What to work on: Transcribe only the lines of the listing below from the one holding "You are a computer-use agent." through the one holding "Task: Click the 帐户 person icon", inclusive, without any change.

Material to process:
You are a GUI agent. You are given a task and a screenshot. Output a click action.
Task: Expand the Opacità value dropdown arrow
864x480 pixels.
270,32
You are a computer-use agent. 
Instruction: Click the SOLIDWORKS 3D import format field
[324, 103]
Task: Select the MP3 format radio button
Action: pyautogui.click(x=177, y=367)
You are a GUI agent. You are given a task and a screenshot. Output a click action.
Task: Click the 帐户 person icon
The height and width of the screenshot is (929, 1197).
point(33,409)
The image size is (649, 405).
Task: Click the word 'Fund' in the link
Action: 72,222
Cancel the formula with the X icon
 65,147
--
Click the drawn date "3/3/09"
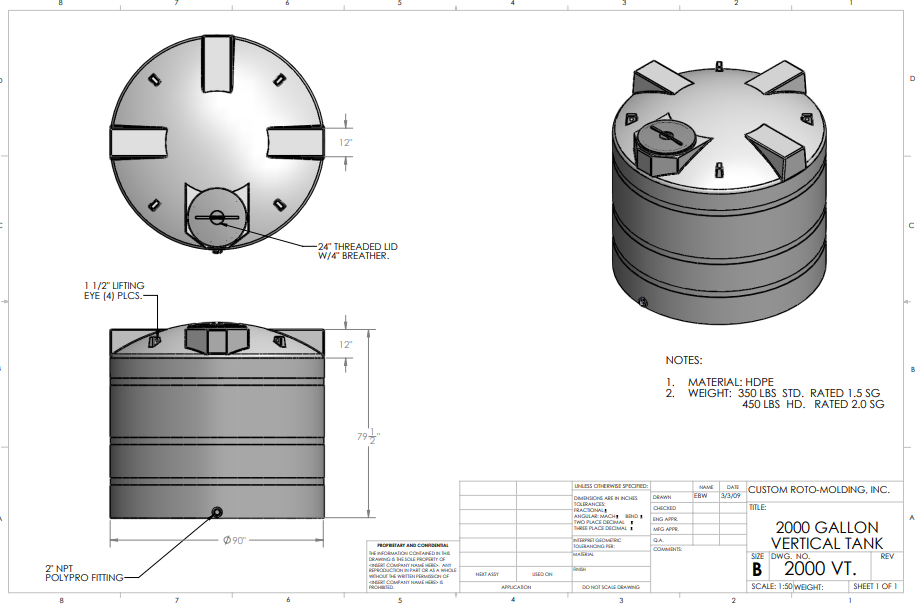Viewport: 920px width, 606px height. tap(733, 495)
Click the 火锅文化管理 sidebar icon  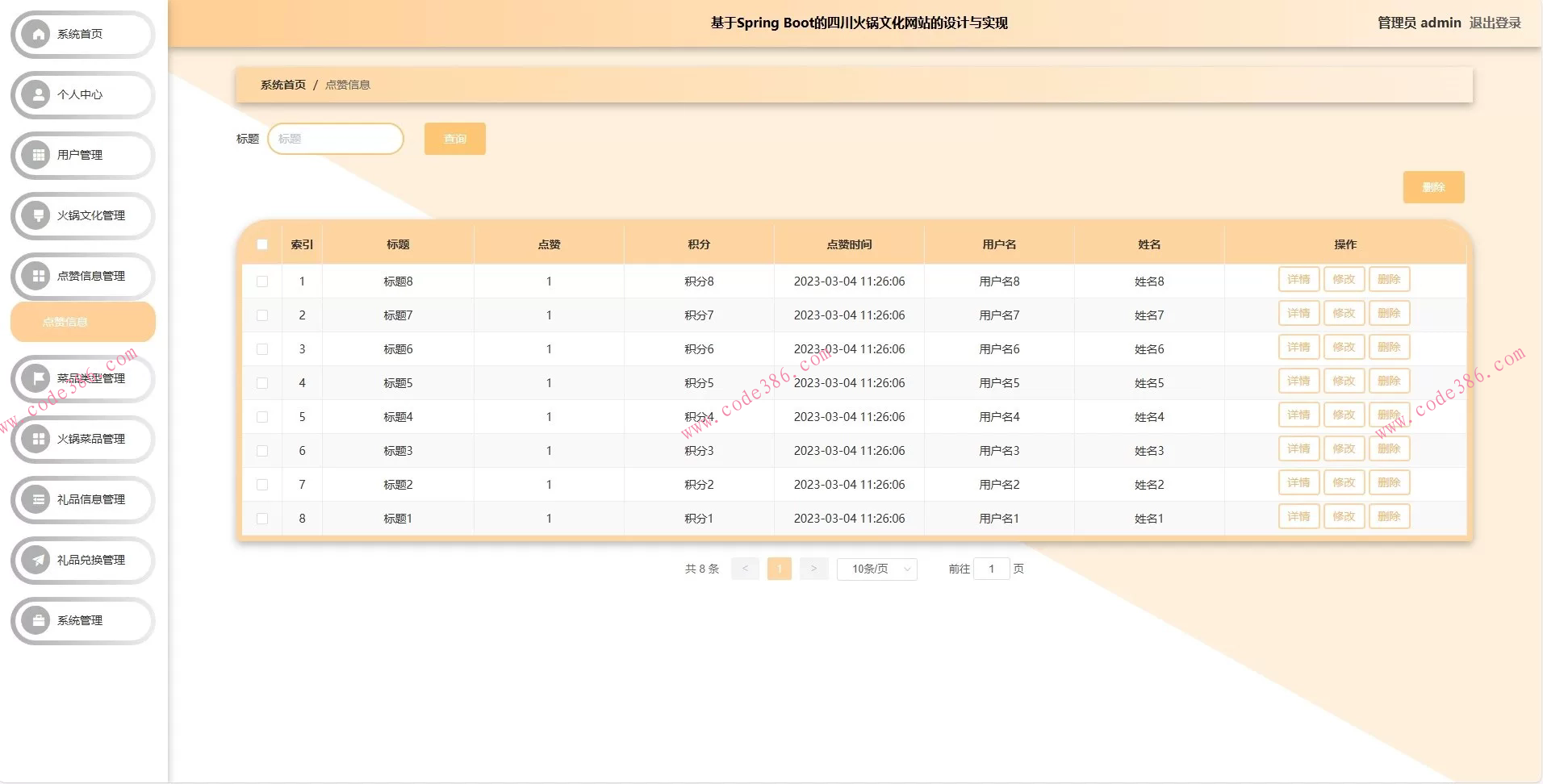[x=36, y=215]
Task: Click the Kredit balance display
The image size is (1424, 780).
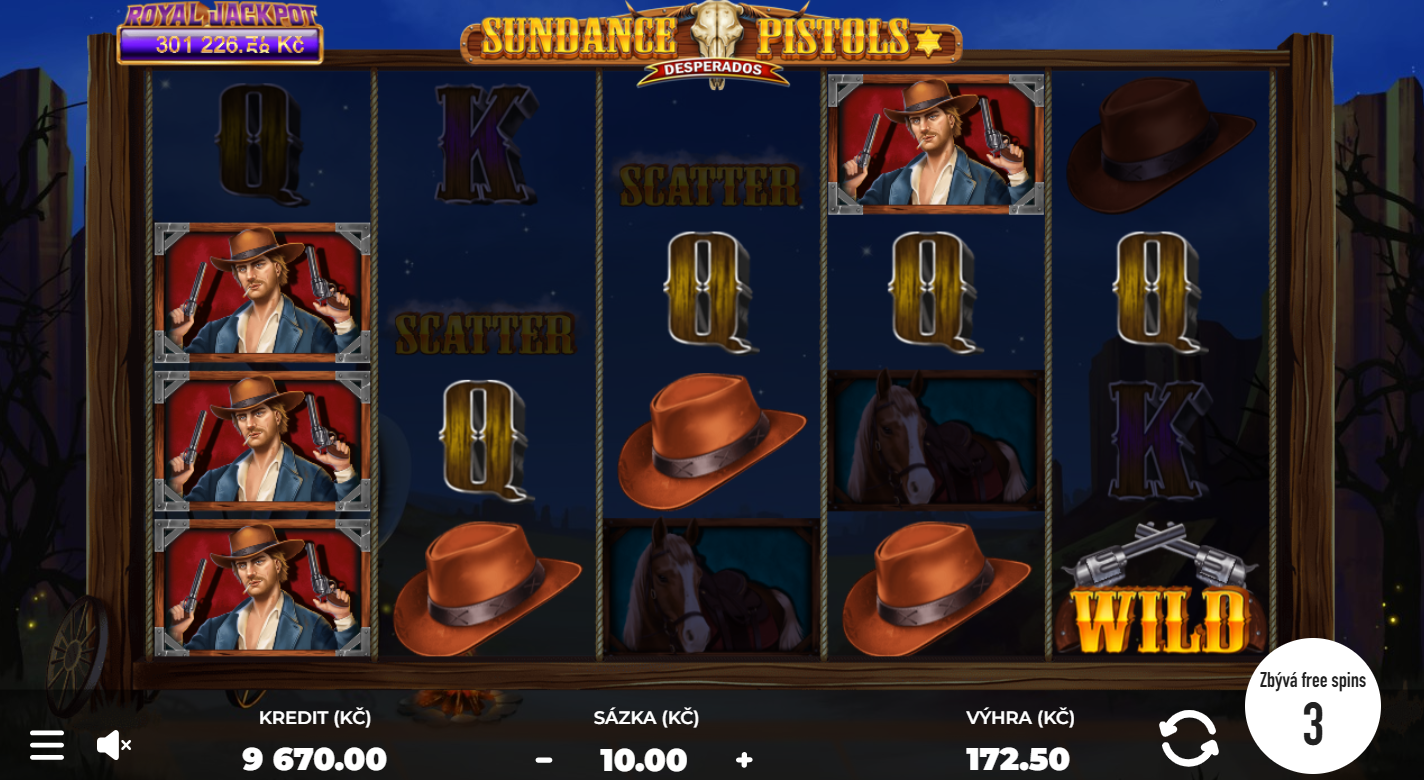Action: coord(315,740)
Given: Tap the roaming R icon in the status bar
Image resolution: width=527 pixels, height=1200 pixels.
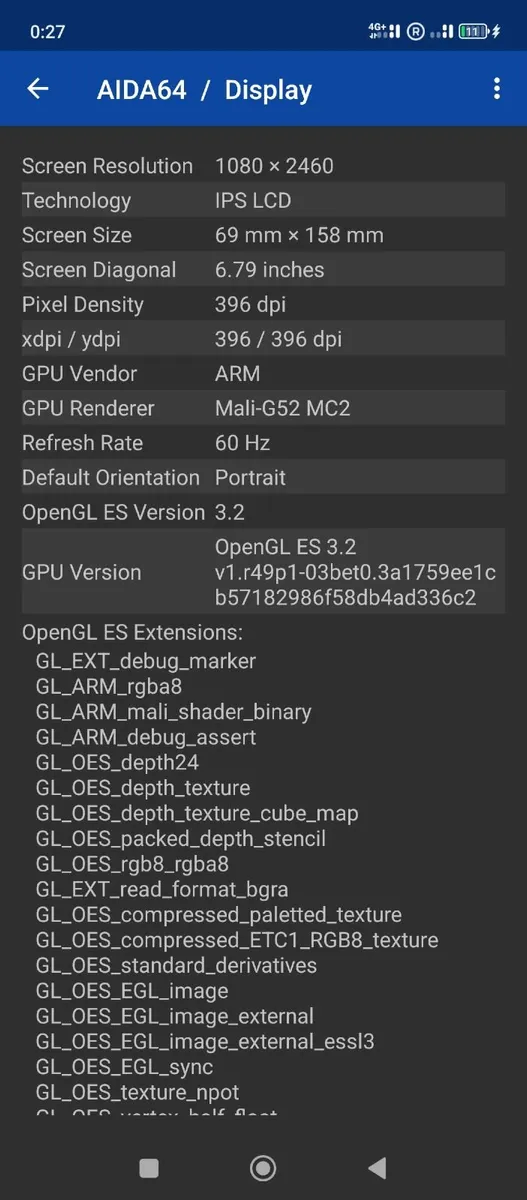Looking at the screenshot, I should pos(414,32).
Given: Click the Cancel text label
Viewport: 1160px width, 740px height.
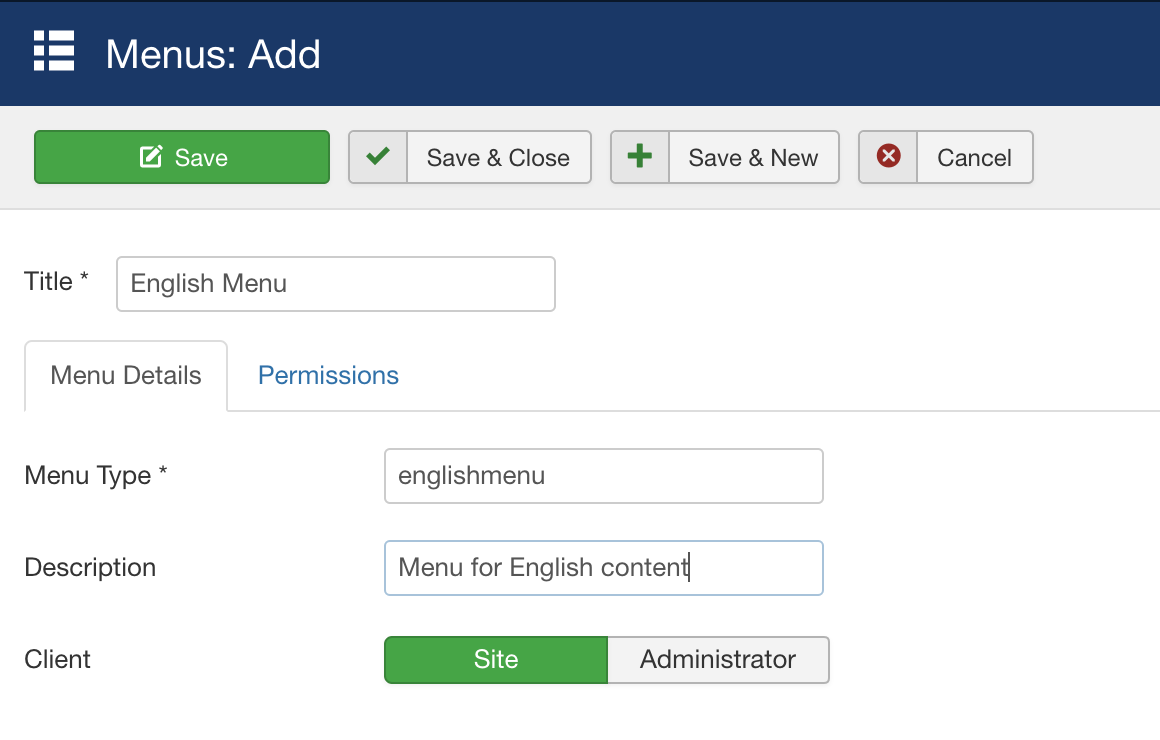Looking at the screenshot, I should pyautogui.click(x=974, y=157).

Response below:
You are a computer-use agent. 
Instruction: Click the SOLIDWORKS 3D import format field
[324, 103]
Task: Select the MP3 format radio button
Action: pyautogui.click(x=177, y=367)
You are a GUI agent. You are given a task and a screenshot. Output a click action.
Task: Click the 帐户 person icon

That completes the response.